>>>

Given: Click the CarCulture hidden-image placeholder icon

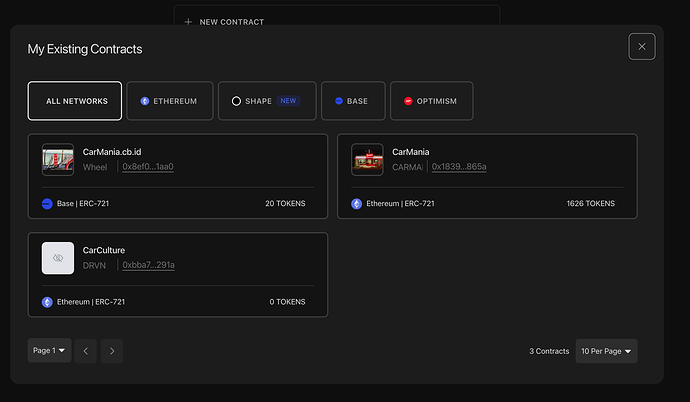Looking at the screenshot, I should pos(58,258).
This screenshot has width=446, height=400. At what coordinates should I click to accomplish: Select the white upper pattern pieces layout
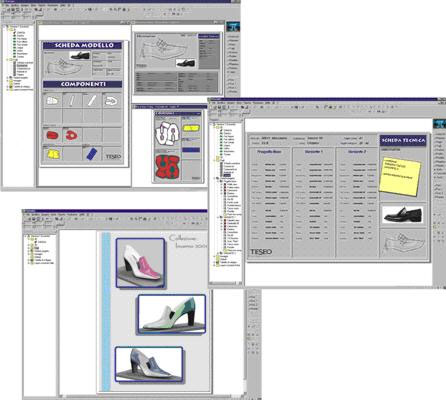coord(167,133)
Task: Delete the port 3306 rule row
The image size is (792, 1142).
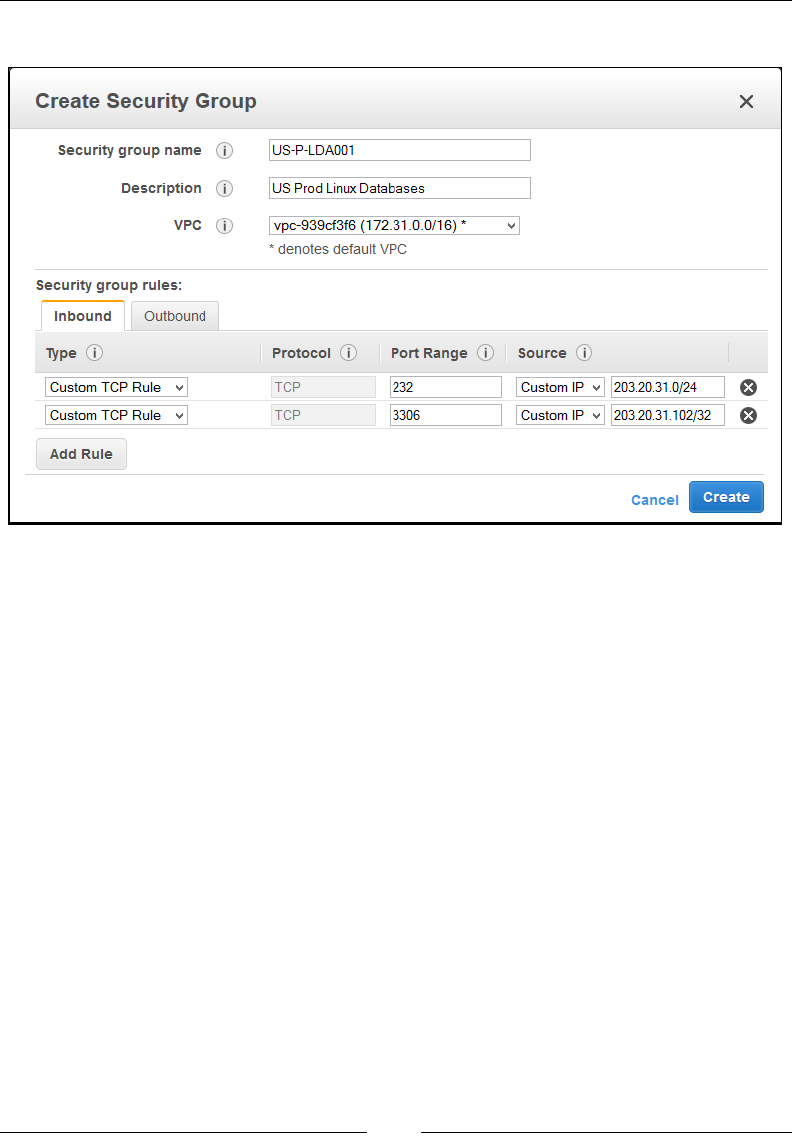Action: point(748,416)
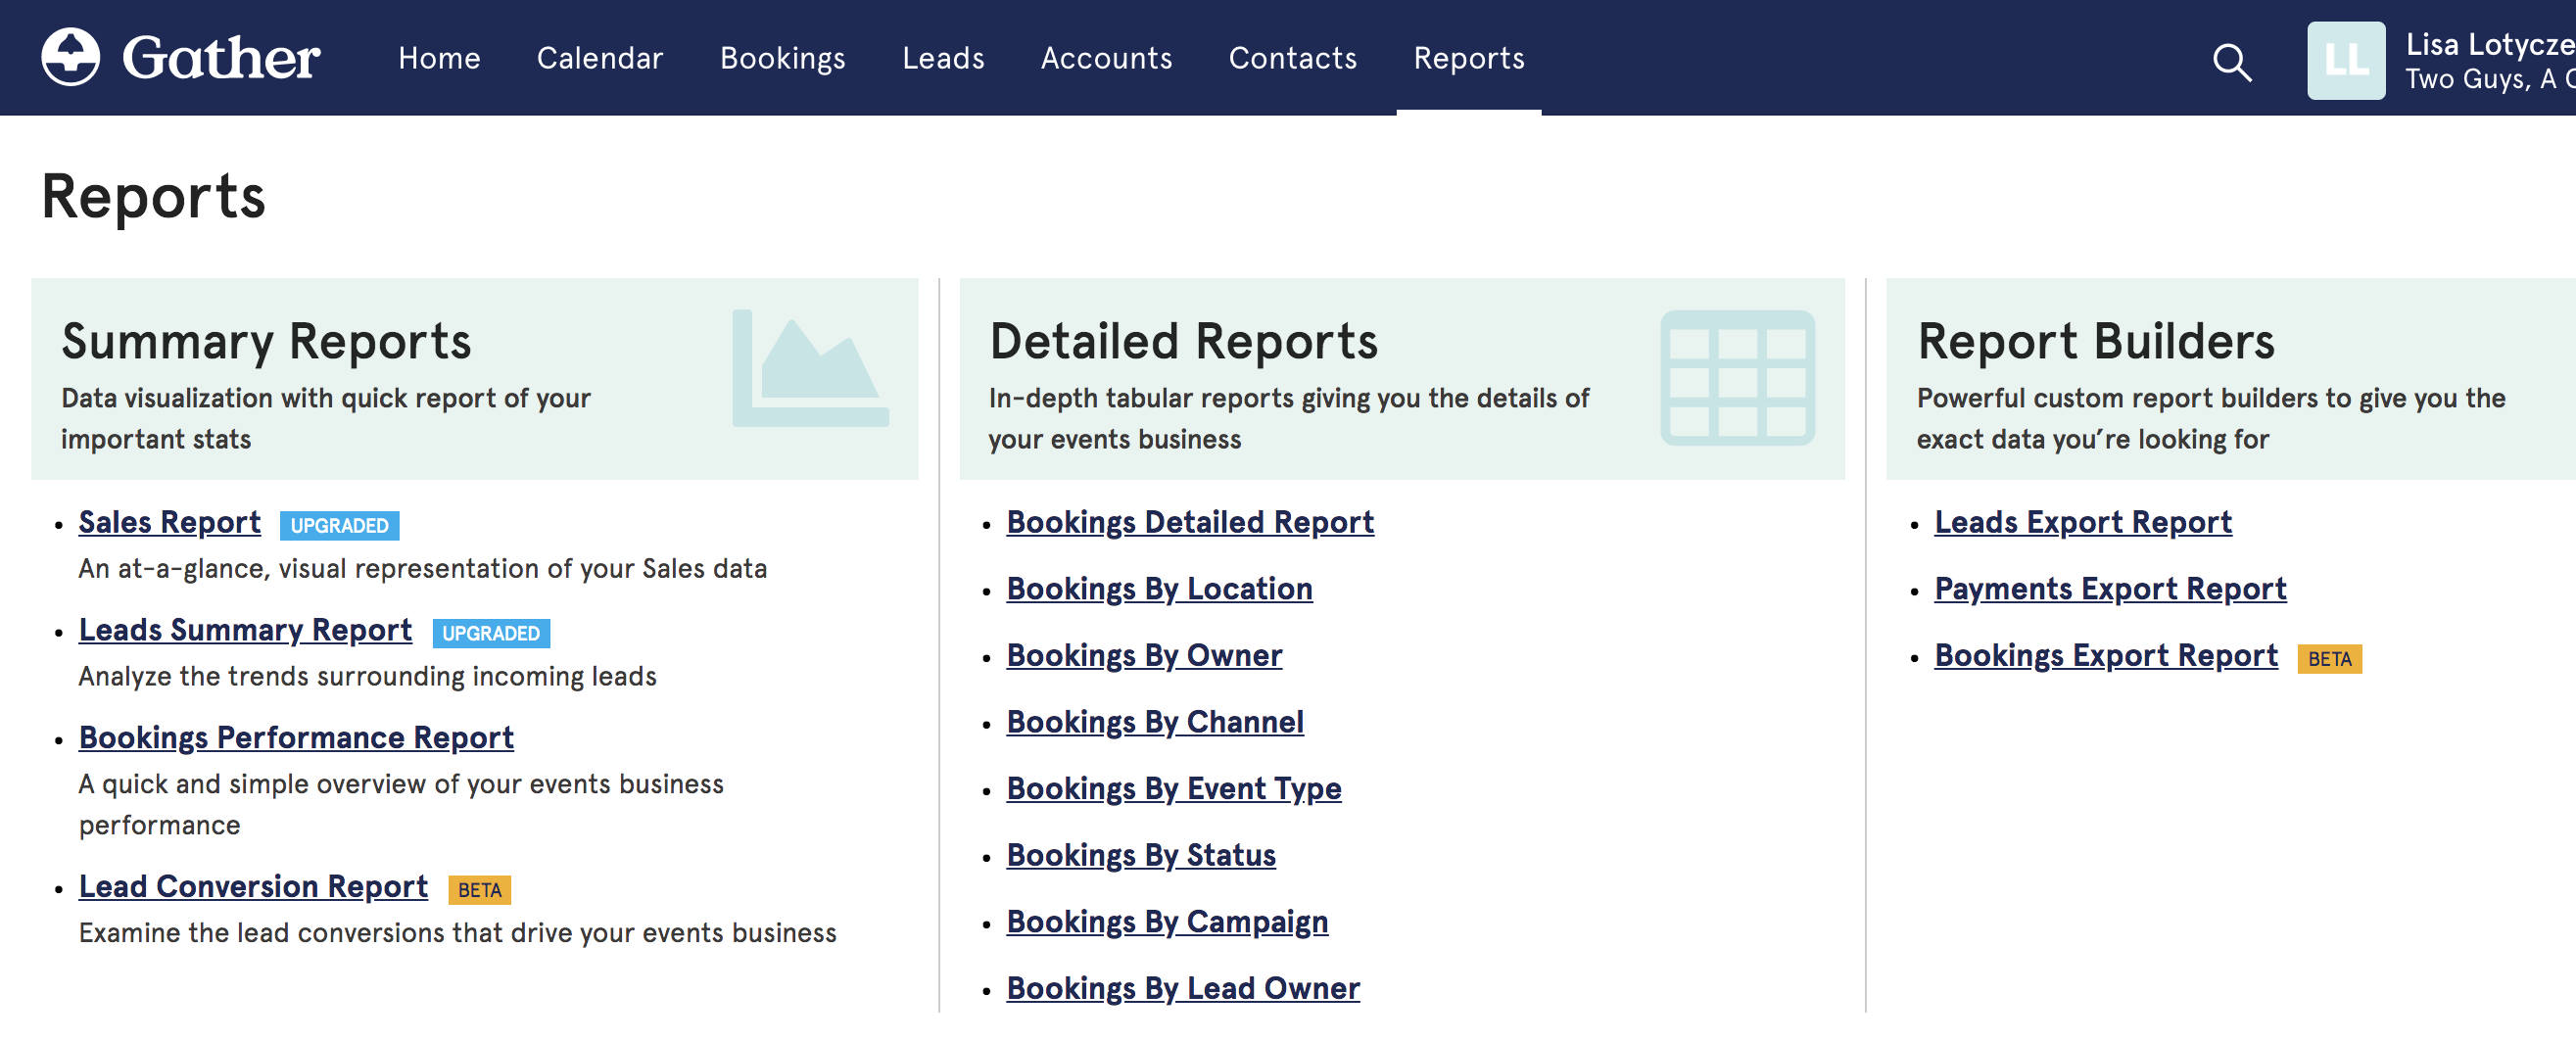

<<<

Exercise:
Nothing but an exact copy of the data above, minus its pictures, should appear in the response.

Reply:
Given: Click the CarCulture hidden-image placeholder icon

Looking at the screenshot, I should pos(58,258).
This screenshot has width=446, height=400. At what coordinates should I click to accomplish: Select the white upper pattern pieces layout
coord(167,133)
Task: Delete the port 3306 rule row
The image size is (792, 1142).
Action: point(748,416)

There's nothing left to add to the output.